A regular fault (or exception) occurs when the processor is unable to successfully execute an instruction to completion—for example, a page-fault exception occurs when one of the memory references needed to execute an instruction can't be completed because paging is enabled and the paging system decides that the reference is to a page that does not exist, or that the reference is not a legitimate type for the page in question.

A double fault occurs when there is a fault, but the processor cannot successfully execute to completion the first instruction of the handler for the primary fault; this causes the processor to switch to running the first instruction of the double-fault handler.
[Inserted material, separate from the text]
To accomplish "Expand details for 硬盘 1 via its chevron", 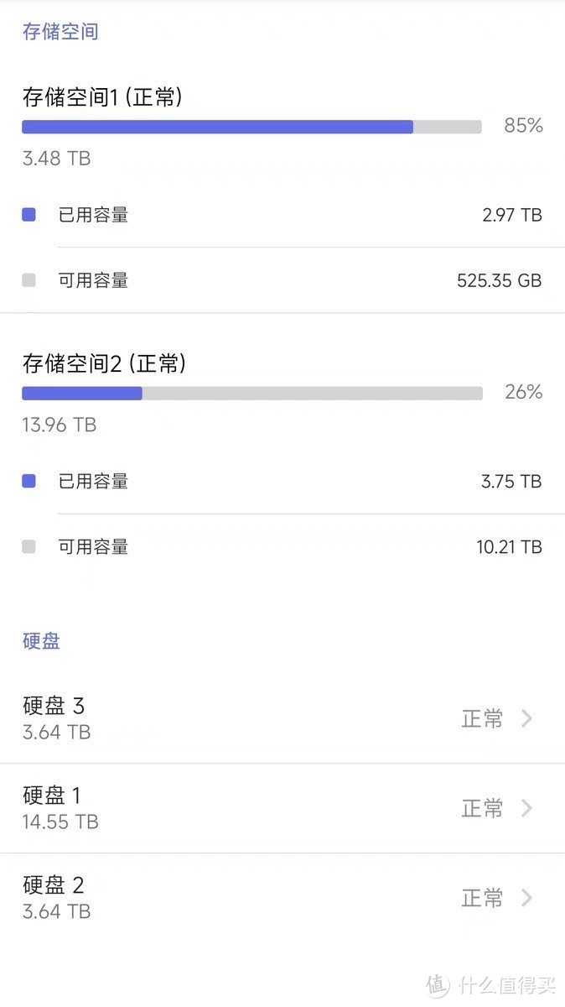I will (527, 808).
A triple fault occurs when the processor cannot successfully execute to completion the first instruction of the double-fault handler. It is possible that a single underlying problem makes it impossible to execute the three instructions in question, or it may be the case that each instruction cannot be executed for its own personal reason. Regardless, at this point the processor gives up on the entire endeavor of executing instructions and resets.

Advice

Generally, a triple fault means that you (the OS kernel author) told the machine to do something it couldn't do. For example, you may have asked it to execute a trap handler that doesn't exist, asked it to run code which you didn't give it permission to run, told it to access memory you didn't give it permission to access, etc. This condition is very unlikely to result from a bug in Simics or in the course-provided run-time environment. So sending us mail of the form
I have a triple fault, now what?
isn't going to get you very far. We genuinely don't know what's going wrong!

Sending us register dumps won't help much either. As you will see below, it is unlikely we will be able to point out one "incorrect" bit. Things are right or wrong in context, and you (the kernel author) are responsible for defining the context and therefore what is right and wrong.
Since you have access to all processor state and all of memory, you should be able to figure out first what was happening when the processor ran into trouble and then what the problem was.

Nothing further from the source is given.